Addressing Nonconformance in Design Review Documentation for Early-Stage Product Development for 13485

[Sowmya G]

Hi,

I have been tasked with resolving a nonconformance—"the design review process was not fully effective because reviews conducted during product development were not documented in a controlled QMS location, and the design review records were retained informally and lacked traceability"

This design review and changes occurred during the early phases of product development (it's a product from a PhD project).

How to justify the nonconformance for lack of documentation and how to incorporate the old changes into the device history record now.

Any suggestions would be greatly appreciated.

 

[Tidge]

Do you have an established process for design reviews? If not: establish some. Do a gap assessment of the work that was done against the newly established process, and close the gaps... most straightforwardly will be to follow the new (or current, if compliant) process.

 

[Sowmya G]

Do you have an established process for design reviews? If not: establish some. Do a gap assessment of the work that was done against the newly established process, and close the gaps... most straightforwardly will be to follow the new (or current, if compliant) process.

Process was established recently and no design review meetings were conducted after process implementation so the auditor asked to retrieve the old review meetings but unfortunately those were done informally and there are no records to it. So What would be the best action point for informal records retrieval

 

[Sidney Vianna]

I am surprised this issue has not been discussed during a stage 1 audit, where no nonconformities are issued but the readiness aspect for a stage 2 certification audit is assessed.

Is this the case of a small organization with only a single medical device being offered?

 

[ChrisM]

Let me see if I have got this right:
"Process was established recently and no design review meetings were conducted after process implementation "
So when the product went through the design process, there was no requirement for formal, documented design reviews. By the time your system was updated to include this requirement, the product was at a stage where no further design reviews were required.
So there cannot be a NCR against this product, but against the QMS for not having a formal design review process in place when it needed one to meet whatever Standard you were operating to at that time. You will need to look at all relevant products and determine what needs to be done - and when I say "you", I mean the responsible people in your organization. it may be that photocopying pages of people's project books, scanning them into an electronic record system (if you have one) etc is what is required, so that as much evidence as can be retrospectively obtained as possible is collated and filed - then reviewed to determine if any additional work/testing is required to address any identified gaps. This should also be documented in the DHR.

 

[Jean_B]

Not wholly irrelevant. What are the region(s) and classification(s) of the device in each market? The extent and detail of design controls is managed by interaction with those aspects.

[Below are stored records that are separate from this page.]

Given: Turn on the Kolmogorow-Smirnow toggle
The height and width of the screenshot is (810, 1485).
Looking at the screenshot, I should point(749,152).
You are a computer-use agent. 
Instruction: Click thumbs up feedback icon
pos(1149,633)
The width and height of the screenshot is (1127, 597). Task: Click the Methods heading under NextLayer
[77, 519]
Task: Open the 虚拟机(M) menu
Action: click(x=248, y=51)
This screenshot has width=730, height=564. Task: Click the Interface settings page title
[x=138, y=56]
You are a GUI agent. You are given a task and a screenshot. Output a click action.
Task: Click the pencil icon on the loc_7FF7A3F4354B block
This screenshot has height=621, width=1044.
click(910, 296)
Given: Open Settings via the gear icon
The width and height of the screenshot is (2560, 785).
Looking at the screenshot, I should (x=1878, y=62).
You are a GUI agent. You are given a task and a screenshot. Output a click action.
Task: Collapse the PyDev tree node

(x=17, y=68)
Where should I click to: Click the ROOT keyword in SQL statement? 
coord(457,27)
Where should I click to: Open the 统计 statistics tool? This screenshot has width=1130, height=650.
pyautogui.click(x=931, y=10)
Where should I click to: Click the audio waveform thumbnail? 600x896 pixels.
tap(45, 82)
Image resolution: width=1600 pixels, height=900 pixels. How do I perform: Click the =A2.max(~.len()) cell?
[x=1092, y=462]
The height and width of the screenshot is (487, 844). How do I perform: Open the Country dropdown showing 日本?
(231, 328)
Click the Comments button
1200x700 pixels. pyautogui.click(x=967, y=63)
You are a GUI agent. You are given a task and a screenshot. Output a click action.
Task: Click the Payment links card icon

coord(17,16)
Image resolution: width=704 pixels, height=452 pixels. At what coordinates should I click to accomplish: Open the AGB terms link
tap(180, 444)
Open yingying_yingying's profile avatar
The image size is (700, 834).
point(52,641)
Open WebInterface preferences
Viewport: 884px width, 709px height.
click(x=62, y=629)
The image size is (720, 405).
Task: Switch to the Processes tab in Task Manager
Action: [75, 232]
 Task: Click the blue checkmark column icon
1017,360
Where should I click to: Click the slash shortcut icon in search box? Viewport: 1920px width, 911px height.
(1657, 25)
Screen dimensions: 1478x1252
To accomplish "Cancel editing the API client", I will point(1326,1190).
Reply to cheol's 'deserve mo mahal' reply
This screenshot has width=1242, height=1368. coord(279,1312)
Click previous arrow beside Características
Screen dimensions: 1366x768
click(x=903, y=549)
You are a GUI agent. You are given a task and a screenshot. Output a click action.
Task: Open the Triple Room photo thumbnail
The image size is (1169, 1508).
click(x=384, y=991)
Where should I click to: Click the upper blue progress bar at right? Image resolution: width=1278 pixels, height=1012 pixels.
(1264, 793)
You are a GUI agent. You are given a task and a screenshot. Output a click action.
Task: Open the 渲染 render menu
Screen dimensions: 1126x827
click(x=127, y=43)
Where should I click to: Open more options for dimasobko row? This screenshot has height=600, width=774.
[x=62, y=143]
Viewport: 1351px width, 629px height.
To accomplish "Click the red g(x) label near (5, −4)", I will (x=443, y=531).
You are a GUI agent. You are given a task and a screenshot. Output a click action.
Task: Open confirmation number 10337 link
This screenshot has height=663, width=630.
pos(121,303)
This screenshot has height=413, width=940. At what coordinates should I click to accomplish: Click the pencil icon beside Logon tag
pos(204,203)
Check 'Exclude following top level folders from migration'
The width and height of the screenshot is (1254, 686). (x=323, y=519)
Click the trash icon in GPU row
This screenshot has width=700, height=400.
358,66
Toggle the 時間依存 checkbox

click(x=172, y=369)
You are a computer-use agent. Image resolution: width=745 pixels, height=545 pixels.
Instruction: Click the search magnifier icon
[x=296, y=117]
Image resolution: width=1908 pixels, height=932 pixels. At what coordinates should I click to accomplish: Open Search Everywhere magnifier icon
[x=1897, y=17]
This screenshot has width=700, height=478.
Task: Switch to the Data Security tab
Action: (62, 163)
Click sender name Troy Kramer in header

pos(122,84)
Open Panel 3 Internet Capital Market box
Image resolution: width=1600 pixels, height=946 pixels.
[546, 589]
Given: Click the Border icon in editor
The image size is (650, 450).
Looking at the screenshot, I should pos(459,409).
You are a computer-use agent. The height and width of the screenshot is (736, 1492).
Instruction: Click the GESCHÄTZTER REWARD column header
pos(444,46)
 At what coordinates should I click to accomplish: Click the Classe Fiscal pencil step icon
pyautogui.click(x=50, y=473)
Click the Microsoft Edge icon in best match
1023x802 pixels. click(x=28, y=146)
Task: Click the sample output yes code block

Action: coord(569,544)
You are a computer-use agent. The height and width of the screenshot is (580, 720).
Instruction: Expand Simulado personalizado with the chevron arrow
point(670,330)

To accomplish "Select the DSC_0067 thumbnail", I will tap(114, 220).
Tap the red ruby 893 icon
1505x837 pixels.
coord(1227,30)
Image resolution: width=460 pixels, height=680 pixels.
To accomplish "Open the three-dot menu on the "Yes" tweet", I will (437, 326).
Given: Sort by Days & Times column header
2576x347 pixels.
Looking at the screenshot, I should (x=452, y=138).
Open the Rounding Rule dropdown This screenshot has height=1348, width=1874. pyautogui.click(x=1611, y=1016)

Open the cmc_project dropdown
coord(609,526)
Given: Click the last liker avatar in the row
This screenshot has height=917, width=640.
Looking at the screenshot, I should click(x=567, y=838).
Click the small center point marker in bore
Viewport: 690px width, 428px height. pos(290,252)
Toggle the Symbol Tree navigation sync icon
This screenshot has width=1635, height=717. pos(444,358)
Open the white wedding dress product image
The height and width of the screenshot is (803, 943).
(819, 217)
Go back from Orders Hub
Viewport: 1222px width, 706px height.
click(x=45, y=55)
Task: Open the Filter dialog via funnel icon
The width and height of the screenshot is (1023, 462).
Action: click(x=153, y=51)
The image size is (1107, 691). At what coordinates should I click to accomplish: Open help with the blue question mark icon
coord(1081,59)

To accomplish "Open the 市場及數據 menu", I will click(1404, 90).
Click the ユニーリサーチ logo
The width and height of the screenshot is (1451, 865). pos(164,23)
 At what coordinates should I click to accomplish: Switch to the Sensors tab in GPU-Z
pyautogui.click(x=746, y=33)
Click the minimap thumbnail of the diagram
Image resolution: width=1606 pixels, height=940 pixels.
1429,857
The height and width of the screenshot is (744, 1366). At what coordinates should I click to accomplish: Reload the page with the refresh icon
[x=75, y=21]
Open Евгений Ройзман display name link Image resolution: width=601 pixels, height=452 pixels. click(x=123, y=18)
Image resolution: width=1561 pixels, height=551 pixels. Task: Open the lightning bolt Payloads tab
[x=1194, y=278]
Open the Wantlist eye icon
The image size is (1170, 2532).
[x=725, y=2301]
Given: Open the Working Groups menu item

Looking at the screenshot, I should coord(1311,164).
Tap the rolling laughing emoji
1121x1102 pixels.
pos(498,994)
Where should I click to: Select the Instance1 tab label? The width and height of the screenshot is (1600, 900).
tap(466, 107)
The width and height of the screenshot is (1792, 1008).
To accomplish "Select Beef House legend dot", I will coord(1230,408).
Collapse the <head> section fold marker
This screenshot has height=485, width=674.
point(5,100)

Second to that, what is the stage of the company? Are you a start-up in research, design prototyping, development, or already have finished devices (even if not cleared for market access); or perhaps you are already on market in one country and heading into a new one?

With that information in mind, seek out consultancy report appropriate to your market and device types (sterile, sw, etc.) or hire a Regulatory Affairs professional from the product field you are entering. If the RA person does not have area specific expertise hire appropriate coach(es)/support consultant(s) for them to overcome roadblocks more swiftly.

If you ended up in an audit where a body such as BSI could write NC's, and you use device history record (DHR) for questions that indicate a Design History File (DHF), and you established a process but did not do any design review before your audit, you lack management awareness of where your company's quality and regulatory competence should be at (both now, as back then) and appropriate resourcing and training. This likely started due to the very different nature of evidence needed in academia versus market access.
Sad to say, but this is not a minor gap to be addressed by separate topics on Elsmar. You need guidance which will require intimate knowledge - of product, company, and strategy - which you shouldn't share here.

 

[Enternationalist]

Informal records ain't records. Practically speaking, the ship has sailed - 13485 is a standard covering design and development, but it was not used for those design and development activities. Unequivocally, those activities weren't done under a 13485 system and were not fully effective.

Your problem isn't really how to get old records, it's how to bring this development into a 13485 system.

The most honest way of dealing with this would be to establish a quality plan that forces the product, at this stage, through all the necessary points of review and oversight, and record the lot of it. Pretend someone handed you a pile of garbage and that you need to do your due diligence checking everything - it wasn't under a 13485 system and now it has to be.